-------- RECORDS FOR THE EXERCISE

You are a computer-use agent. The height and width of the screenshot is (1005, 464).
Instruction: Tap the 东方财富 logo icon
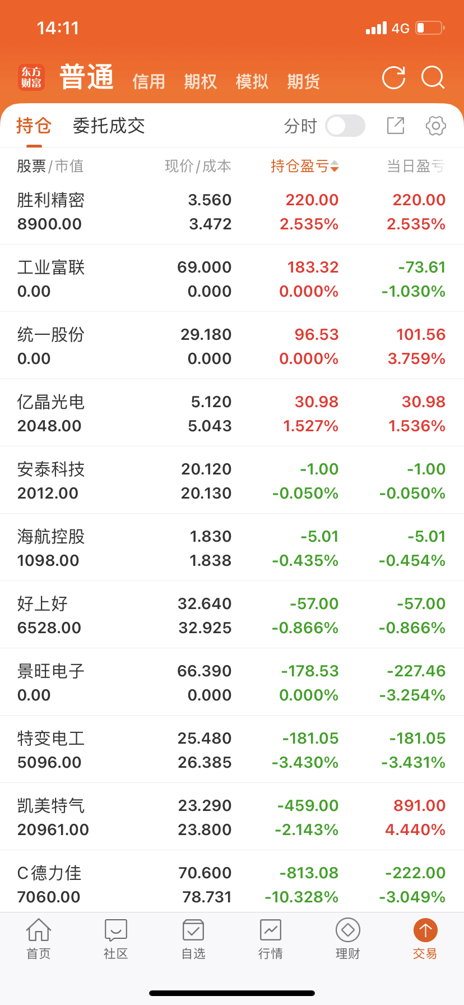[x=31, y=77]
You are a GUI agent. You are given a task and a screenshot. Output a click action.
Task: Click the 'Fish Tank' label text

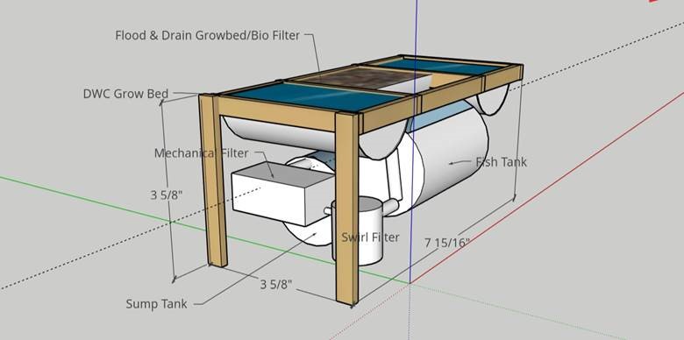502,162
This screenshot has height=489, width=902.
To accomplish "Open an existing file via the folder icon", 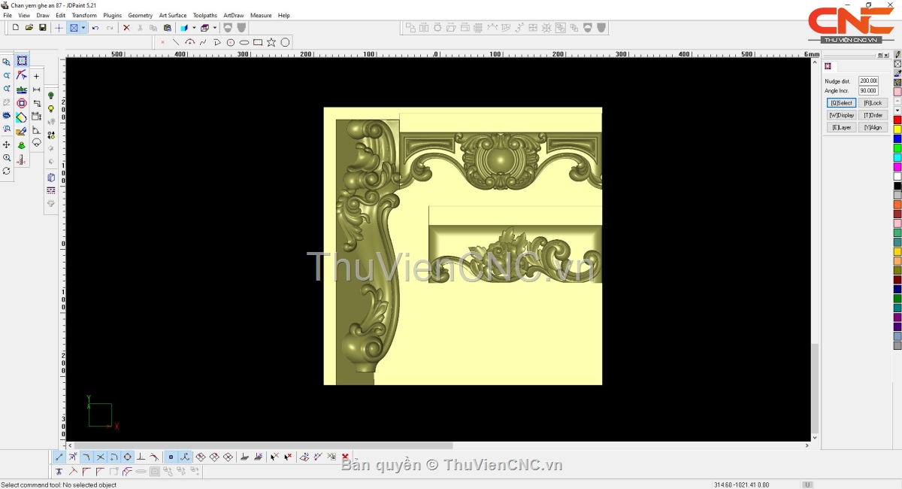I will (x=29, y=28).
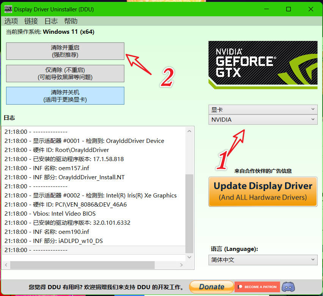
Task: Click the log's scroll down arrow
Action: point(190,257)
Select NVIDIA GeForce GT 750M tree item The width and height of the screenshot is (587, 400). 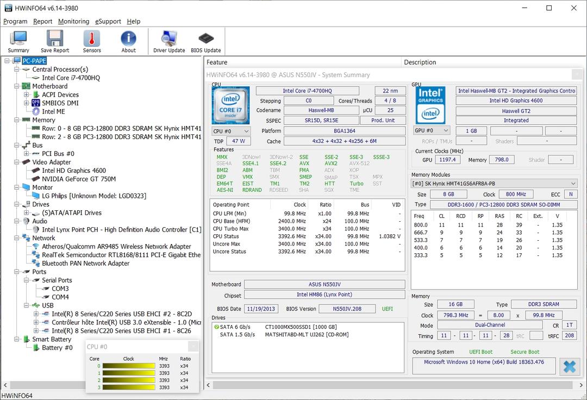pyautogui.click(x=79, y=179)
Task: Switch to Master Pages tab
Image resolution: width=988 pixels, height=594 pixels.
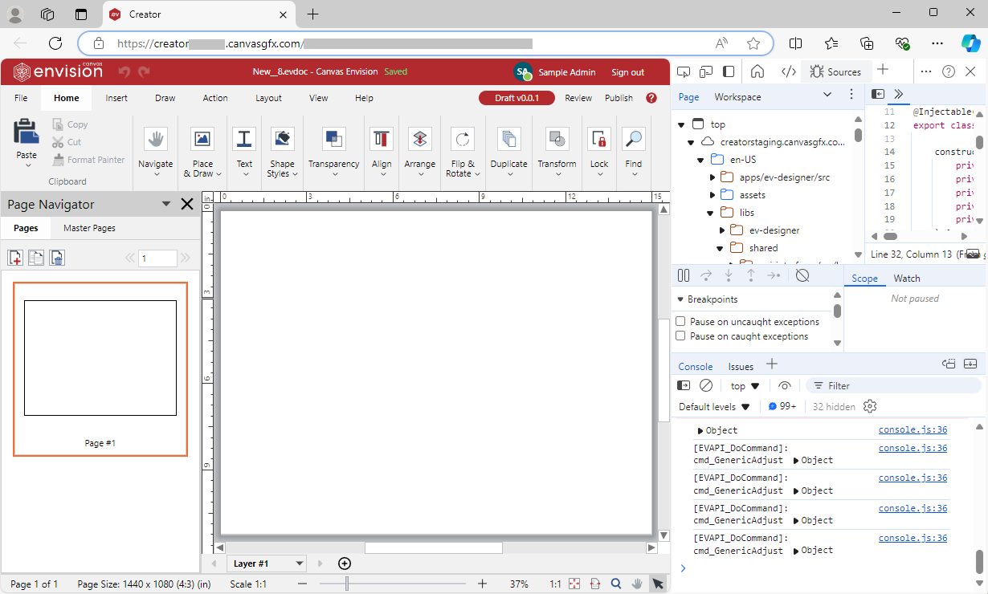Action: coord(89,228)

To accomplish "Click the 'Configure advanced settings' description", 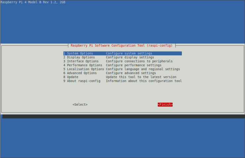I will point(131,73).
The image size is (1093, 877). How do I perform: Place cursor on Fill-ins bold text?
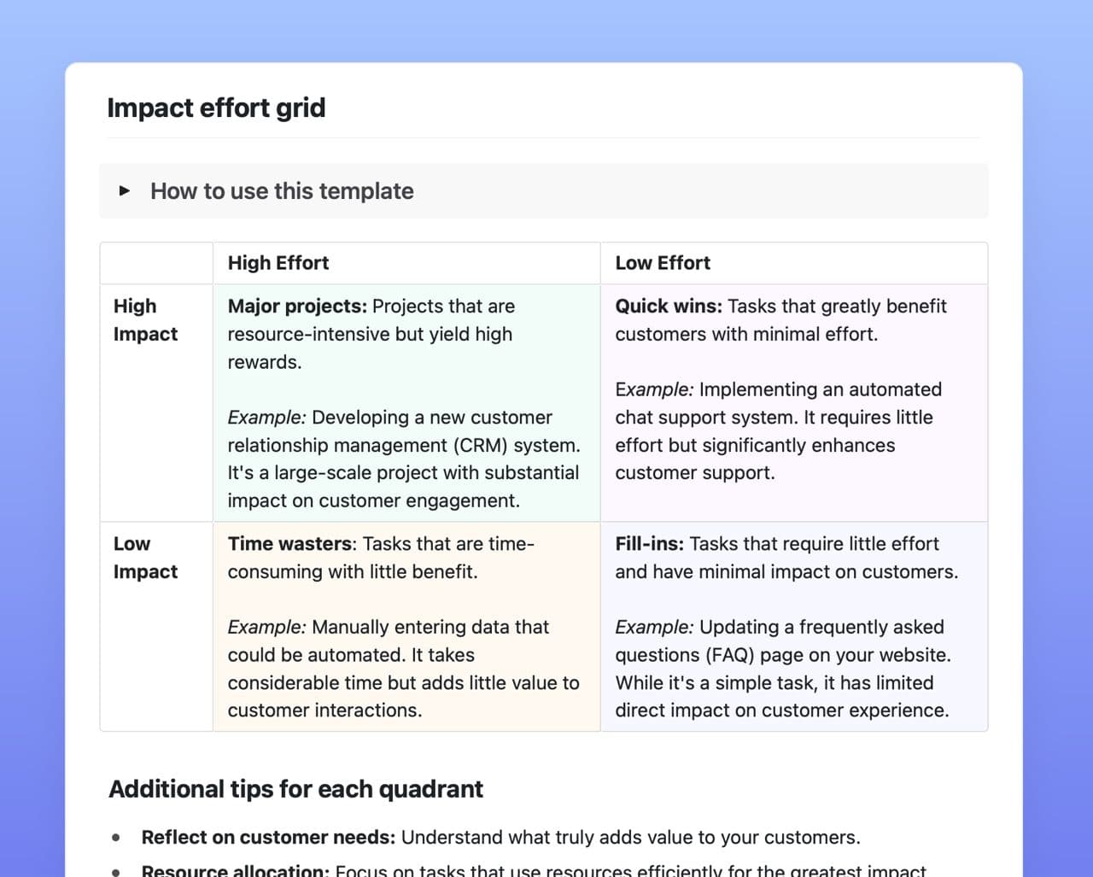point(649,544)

----------------
-------- RECORDS FOR THE EXERCISE

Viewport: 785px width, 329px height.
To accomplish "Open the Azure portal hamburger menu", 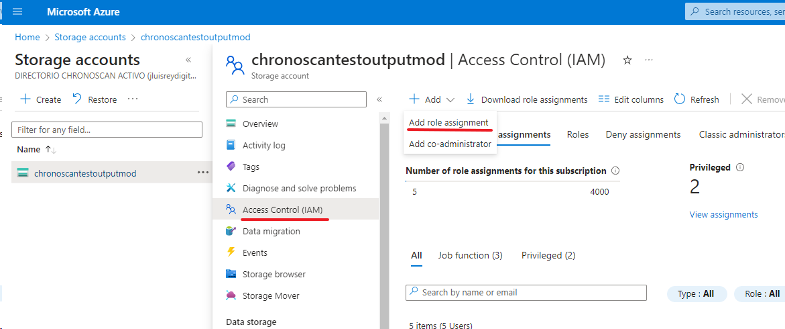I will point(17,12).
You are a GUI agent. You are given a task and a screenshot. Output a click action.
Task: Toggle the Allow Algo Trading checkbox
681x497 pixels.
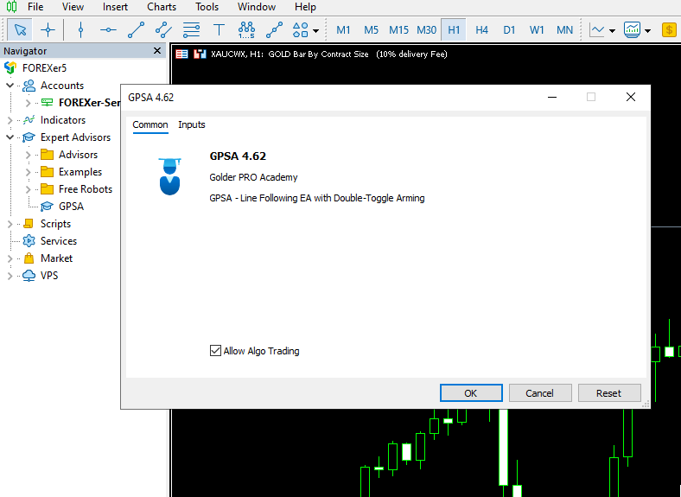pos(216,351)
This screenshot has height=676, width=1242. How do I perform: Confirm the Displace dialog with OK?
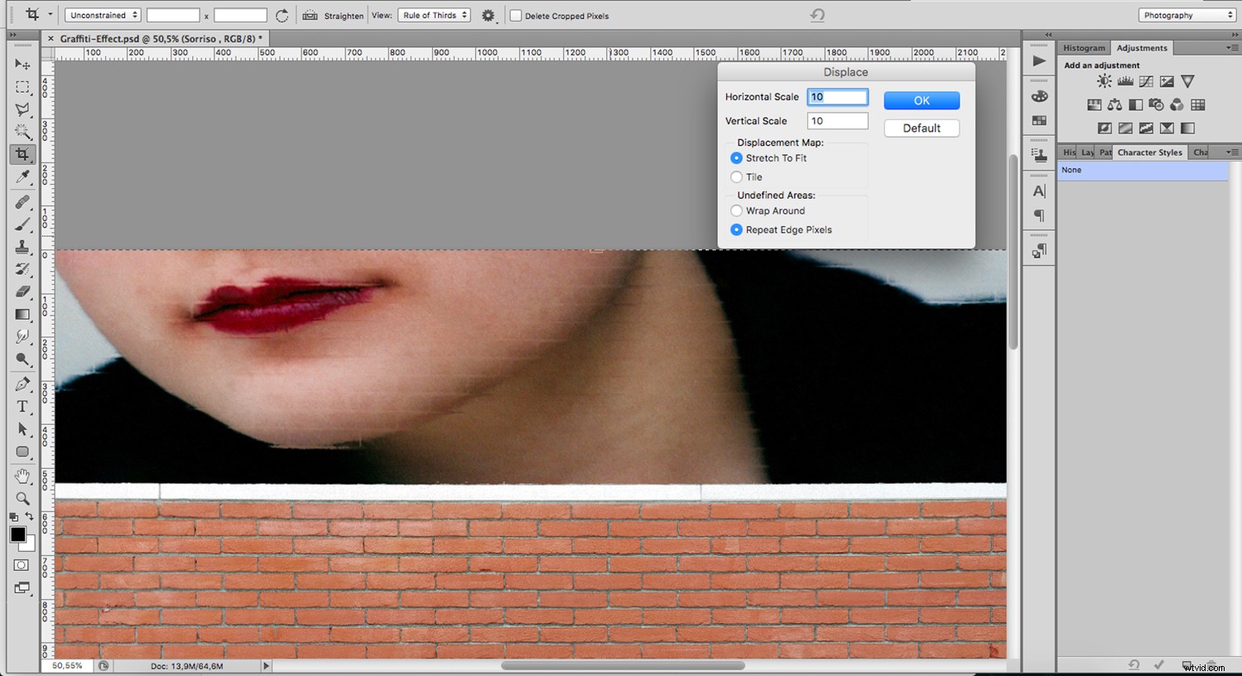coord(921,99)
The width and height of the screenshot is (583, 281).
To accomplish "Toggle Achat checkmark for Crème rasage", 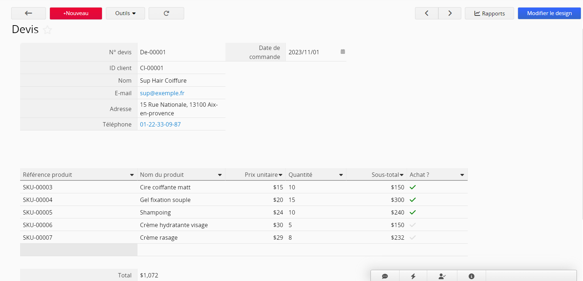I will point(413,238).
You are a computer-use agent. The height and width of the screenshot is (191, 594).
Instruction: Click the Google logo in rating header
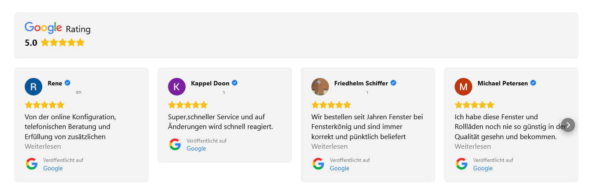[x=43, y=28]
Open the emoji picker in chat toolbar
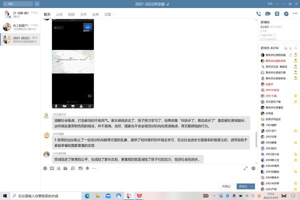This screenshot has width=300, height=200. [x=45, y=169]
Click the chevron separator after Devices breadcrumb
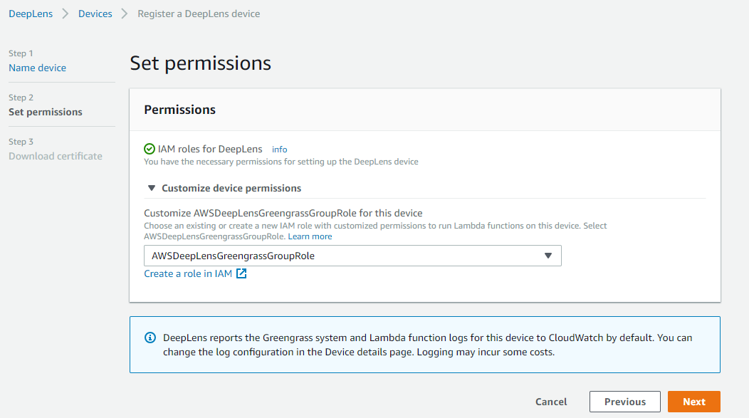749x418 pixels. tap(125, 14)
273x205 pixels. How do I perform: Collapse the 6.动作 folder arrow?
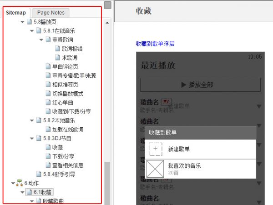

----------------
-------- RECORDS FOR THE EXERCISE

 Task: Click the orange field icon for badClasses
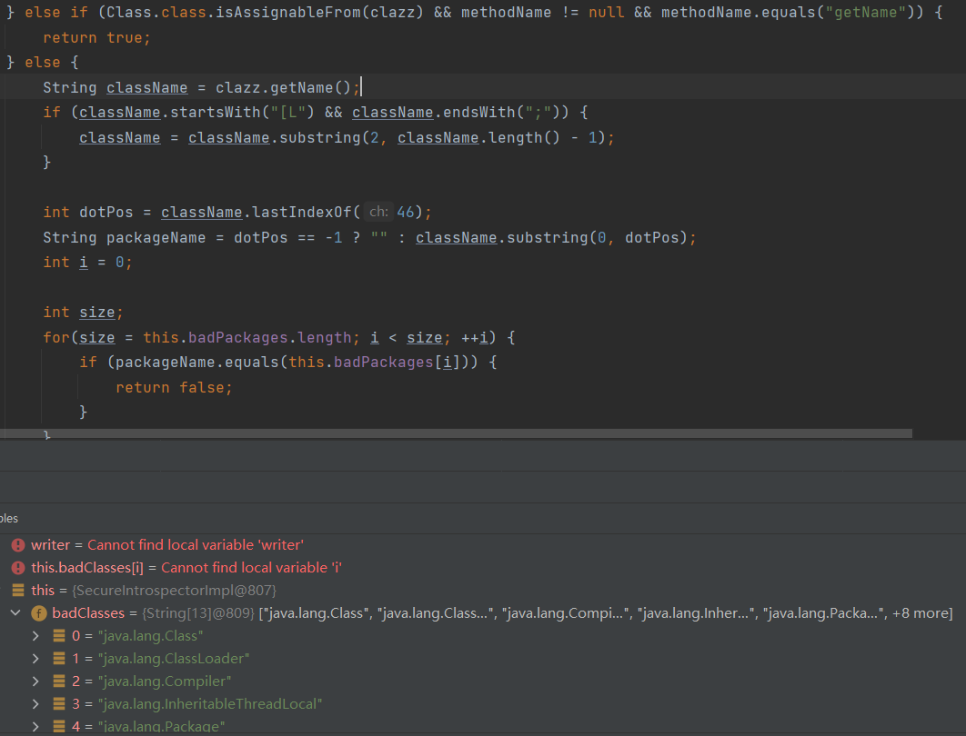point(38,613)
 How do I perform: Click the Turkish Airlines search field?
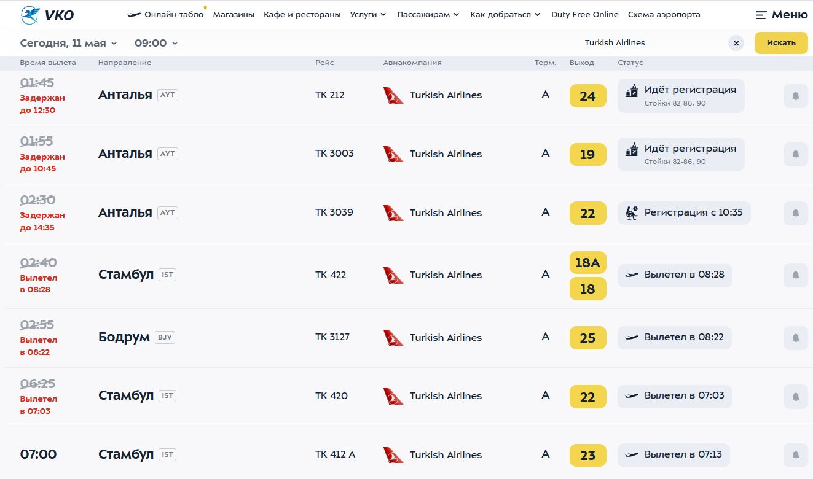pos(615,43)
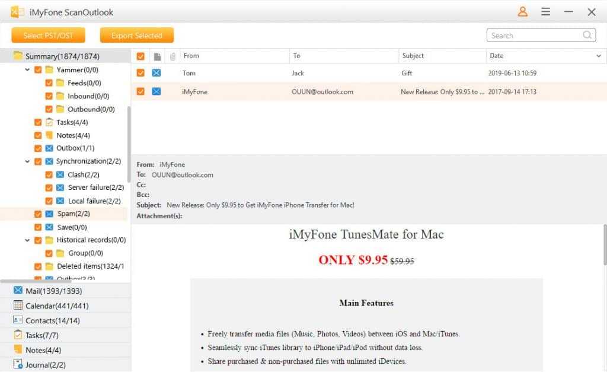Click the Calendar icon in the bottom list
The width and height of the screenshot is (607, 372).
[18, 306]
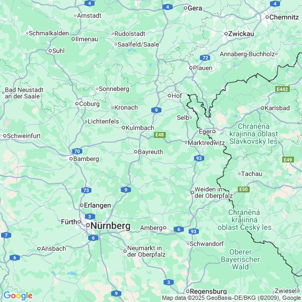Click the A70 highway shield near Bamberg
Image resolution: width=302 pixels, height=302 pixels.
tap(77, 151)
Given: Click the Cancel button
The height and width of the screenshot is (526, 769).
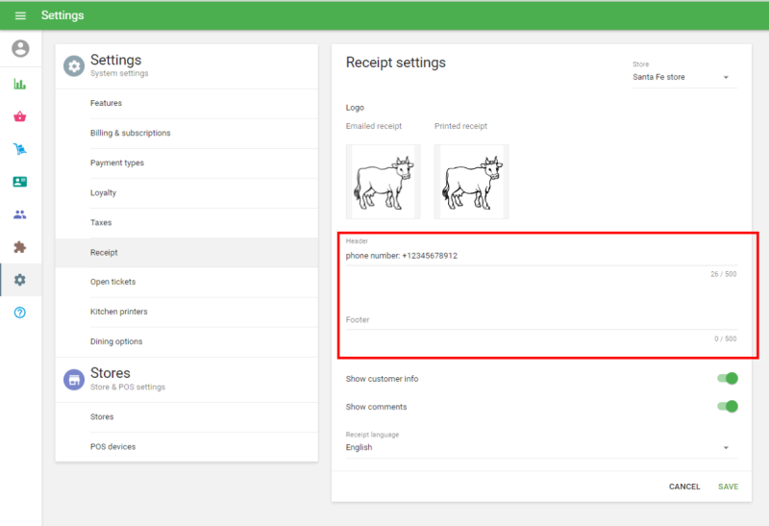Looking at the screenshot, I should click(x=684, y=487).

----------------

[TASK BRIEF]
Which lines in the data above contain "agent"? Show each one.

[YOUR RESPONSE]
You are a computer-use agent. The height and width of the screenshot is (1005, 464).
You are a GUI agent. You are given a task and a screenshot. Output a click action.
You are a GUI agent. You are given a task and a screenshot. Output a click action.
You are a computer-use agent. The height and width of the screenshot is (191, 594).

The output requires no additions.